Flexera One - IT Visibility - NA - Data Processing Delayed

Incident Report for Flexera System Status Dashboard

Postmortem

Description: Flexera One - IT Visibility - NAM – Data Processing was Delayed

Timeframe: November 29th, 4:30 PM to December 3rd, 2:03 PM PST

Incident Summary

On Wednesday, November 29th, at 4:30 PM PST, we observed an unexpected surge in activity within one of our IT Visibility services, leading to delays in writing to downstream services. Consequently, data processing was hindered, causing customers in the NA region to receive outdated information. It's important to note that despite this issue, the user interface remained fully functional throughout the entire incident.

Our investigation revealed an unexpected disruption during deployment, resulting in the loss of a critical caching component. At 4:34 PM PST, our team promptly addressed the issue by migrating to an alternative caching solution, ensuring continued stability and performance.

After the deployment, we conducted health checks to verify the operational status of all services. Unfortunately, the newly introduced service didn't initially offer visibility into statistics for measuring latency. To address this, the team initiated a plan to work on a solution for obtaining these readings. Simultaneously, continuous monitoring of the environment persisted into the following day.
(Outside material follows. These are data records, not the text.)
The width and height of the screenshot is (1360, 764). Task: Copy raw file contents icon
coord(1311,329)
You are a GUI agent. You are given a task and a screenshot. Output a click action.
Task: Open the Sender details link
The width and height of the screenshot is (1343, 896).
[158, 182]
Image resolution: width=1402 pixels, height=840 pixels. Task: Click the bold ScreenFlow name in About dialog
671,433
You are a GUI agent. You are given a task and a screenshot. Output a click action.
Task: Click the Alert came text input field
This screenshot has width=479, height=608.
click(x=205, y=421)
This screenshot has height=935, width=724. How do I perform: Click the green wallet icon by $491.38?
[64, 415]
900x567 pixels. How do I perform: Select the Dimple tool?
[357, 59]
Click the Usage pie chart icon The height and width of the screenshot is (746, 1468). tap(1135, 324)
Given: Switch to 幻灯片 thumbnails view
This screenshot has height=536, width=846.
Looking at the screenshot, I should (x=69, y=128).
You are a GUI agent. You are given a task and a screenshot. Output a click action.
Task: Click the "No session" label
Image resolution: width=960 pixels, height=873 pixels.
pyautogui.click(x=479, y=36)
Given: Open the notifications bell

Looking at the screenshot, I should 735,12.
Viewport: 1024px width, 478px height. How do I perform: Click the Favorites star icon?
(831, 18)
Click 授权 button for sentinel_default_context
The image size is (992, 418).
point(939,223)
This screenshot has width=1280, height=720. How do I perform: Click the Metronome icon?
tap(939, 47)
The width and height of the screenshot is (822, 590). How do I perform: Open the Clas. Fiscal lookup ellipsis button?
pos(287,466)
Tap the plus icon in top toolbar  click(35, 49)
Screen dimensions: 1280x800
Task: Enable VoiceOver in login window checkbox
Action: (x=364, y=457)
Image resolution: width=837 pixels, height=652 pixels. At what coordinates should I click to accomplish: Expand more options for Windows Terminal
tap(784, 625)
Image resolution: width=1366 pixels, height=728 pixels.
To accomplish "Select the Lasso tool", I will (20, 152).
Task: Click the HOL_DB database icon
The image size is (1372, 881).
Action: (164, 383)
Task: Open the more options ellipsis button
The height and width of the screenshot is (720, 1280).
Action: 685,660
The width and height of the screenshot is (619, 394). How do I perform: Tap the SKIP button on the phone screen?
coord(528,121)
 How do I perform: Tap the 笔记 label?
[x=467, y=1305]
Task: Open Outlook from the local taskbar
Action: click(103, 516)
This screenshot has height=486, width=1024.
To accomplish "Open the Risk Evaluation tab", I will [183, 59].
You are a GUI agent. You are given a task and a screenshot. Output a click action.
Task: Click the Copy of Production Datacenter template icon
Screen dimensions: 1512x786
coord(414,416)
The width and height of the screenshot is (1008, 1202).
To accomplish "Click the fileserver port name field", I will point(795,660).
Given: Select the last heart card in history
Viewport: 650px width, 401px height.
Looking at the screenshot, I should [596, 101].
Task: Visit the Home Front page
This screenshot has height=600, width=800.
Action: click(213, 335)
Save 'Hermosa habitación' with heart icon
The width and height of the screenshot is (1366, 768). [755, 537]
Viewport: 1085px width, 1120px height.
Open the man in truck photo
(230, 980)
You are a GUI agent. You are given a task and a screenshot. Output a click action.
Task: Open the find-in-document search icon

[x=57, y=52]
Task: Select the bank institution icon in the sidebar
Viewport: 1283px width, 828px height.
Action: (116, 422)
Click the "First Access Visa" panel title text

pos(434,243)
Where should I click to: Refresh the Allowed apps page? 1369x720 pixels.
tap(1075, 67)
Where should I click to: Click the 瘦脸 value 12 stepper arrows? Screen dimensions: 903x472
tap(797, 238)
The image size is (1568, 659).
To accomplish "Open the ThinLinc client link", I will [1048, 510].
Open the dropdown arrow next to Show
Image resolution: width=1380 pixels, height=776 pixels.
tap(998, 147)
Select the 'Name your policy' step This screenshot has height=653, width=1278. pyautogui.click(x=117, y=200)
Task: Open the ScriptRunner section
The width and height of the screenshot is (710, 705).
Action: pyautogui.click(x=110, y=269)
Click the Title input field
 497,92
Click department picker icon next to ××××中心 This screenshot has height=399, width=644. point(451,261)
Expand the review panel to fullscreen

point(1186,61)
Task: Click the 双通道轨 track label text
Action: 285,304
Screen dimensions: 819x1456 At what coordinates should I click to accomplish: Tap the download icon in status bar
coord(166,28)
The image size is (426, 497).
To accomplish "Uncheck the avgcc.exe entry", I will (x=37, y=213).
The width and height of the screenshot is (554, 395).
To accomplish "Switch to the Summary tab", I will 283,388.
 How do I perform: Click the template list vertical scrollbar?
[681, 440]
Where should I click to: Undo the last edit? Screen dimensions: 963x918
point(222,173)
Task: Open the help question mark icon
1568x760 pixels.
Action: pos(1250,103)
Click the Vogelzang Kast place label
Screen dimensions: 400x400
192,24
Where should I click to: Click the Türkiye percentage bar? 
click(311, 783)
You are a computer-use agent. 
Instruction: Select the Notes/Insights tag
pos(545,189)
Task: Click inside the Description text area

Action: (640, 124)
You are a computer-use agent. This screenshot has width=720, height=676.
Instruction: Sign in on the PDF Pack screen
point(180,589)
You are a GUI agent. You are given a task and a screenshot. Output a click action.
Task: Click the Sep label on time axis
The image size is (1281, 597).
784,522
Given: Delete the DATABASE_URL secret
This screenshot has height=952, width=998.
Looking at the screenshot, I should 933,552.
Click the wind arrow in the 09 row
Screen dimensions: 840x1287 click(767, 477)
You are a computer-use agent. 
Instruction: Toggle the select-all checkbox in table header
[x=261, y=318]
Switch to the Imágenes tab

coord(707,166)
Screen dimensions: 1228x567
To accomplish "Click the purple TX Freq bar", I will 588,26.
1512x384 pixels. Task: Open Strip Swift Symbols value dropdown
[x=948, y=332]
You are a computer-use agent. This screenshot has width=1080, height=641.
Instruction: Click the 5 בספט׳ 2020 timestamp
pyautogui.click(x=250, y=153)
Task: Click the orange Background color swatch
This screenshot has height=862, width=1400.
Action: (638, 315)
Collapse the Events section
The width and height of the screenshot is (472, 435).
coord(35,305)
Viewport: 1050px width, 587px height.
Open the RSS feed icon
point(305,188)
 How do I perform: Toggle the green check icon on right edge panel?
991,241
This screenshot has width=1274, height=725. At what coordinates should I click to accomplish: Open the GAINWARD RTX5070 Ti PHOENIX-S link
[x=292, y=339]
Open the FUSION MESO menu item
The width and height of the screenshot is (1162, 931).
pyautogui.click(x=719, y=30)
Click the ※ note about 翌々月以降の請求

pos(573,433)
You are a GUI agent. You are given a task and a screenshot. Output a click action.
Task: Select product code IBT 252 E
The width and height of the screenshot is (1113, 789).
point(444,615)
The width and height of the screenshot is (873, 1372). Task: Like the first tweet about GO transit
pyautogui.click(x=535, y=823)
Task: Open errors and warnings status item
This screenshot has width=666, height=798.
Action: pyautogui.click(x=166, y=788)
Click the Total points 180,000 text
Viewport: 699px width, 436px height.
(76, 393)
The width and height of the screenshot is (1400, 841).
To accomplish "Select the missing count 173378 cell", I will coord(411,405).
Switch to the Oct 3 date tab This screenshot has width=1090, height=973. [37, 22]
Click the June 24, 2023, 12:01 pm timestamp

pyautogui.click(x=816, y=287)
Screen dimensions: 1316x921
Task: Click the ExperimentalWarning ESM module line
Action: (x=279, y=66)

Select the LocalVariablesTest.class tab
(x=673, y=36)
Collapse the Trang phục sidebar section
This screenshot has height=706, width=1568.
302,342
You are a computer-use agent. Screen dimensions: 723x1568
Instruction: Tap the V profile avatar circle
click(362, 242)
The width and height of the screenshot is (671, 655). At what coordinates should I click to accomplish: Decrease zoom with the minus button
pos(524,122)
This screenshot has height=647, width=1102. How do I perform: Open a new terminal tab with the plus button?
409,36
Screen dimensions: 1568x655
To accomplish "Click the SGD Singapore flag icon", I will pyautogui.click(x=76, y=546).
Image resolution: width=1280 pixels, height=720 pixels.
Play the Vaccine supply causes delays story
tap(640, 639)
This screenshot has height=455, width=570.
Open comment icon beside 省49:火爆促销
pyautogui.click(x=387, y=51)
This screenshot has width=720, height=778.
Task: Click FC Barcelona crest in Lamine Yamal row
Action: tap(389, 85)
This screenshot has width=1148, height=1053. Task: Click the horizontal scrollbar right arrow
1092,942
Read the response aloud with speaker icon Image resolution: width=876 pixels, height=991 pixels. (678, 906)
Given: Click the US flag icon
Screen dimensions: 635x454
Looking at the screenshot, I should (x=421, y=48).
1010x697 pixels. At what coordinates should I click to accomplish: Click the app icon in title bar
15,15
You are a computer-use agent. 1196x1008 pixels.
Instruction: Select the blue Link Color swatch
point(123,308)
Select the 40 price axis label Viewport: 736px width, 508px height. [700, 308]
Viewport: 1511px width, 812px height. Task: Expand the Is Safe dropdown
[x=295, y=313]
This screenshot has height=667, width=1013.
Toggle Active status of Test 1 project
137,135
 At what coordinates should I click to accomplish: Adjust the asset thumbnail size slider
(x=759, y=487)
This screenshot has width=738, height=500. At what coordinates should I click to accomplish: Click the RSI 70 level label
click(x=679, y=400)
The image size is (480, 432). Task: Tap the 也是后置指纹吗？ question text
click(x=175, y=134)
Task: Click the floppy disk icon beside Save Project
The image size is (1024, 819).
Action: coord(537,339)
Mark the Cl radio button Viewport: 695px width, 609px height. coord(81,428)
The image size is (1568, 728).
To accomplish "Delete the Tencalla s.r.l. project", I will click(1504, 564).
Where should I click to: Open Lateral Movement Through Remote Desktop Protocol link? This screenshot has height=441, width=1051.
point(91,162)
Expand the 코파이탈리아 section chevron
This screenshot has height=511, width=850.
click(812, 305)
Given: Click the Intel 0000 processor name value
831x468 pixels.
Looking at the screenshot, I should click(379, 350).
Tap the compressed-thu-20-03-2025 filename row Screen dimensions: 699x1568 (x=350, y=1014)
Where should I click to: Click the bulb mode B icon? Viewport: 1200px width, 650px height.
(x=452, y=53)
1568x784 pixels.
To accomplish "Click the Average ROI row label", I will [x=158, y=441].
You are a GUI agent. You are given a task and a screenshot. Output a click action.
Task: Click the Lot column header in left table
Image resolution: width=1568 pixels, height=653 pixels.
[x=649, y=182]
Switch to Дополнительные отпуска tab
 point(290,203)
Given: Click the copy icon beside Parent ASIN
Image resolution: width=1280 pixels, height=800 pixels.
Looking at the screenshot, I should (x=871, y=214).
On December 1st, at 1:45 PM PST, the team successfully formulated a solution to provide additional data points. However, we refrained from immediate deployment to production due to the challenge posed by the necessity of a service restart, which carried the risk of potentially replaying the organizations' data.

The team opted not to implement any further changes to ensure sustained stability and continued to conduct manual spot checks. Due to the substantial volume of data, it took an extended period to complete processing. On December 3rd at 2:03 PM PST, the team verified that the backlog had been successfully processed, and real-time data processing resumed. Subsequently, the incident was considered resolved.

Root Cause

The incident originated from an unforeseen disruption during deployment, exacerbated by the subsequent surge in activity.

Remediation Actions

  1. Caching Solution Migration: Implemented a prompt migration to an alternative caching solution to restore stability and performance after the loss of a critical caching component during deployment.
  2. Verification of Backlog Processing: Verified the successful processing of backlog on December 3rd at 2:03 PM PST, facilitating the resumption of real-time data processing and marking the resolution of the incident.

Future Preventative Measure

Enhanced Stability and Monitoring Post-Service Transition: Since transitioning to the new service, we have observed continued stability. Furthermore, enhancements implemented post-incident in the production environment provide additional data points for more robust monitoring and improved visibility into data currency.

Posted Dec 28, 2023 - 18:37 PST

Resolved

This incident has been resolved.
Posted Dec 03, 2023 - 14:25 PST

Update

To mitigate potential risks, our technical team has decided to refrain from making additional changes for now. We have observed significant progress in backlog processing, and the team will continue to closely monitor the situation.
Posted Dec 02, 2023 - 07:44 PST

Update

Our technical team has devised an enhancement, and we are currently conducting additional testing to ensure the effectiveness of the change. This cautious approach is driven by the need for thorough validation of the change.

The team is diligently monitoring and conducting further testing of the proposed change. Given the complexity of the issue, we are taking careful steps to restore stability and ensure ongoing system reliability. We will provide updates as the situation develops.
Posted Dec 01, 2023 - 14:17 PST

Update

We encountered deployment challenges, prompting our team to swiftly transition to a more effective solution. Despite overall service health, we have identified data inconsistencies. Our ongoing efforts are dedicated to gaining additional insights for improved diagnosis and mitigation.
Posted Dec 01, 2023 - 06:58 PST

Update

Data processing is still in progress. All services are in good health, and the existing metrics align with the expected trends. Further updates will be provided as more developments unfold.
Posted Nov 30, 2023 - 09:17 PST

Identified

The issue has been identified and a fix is being implemented.
Posted Nov 29, 2023 - 18:56 PST

Investigating

Incident Description:
We are currently experiencing data processing delays in our IT Visibility Platform in the NA region. This issue does not impact access to ITV, however some data may not be up-to-date.

Priority: 2

Restoration activity:
Technical teams have been engaged and are currently investigating.
Posted Nov 29, 2023 - 17:17 PST
This incident affected: Flexera One - IT Visibility - North America (IT Visibility US).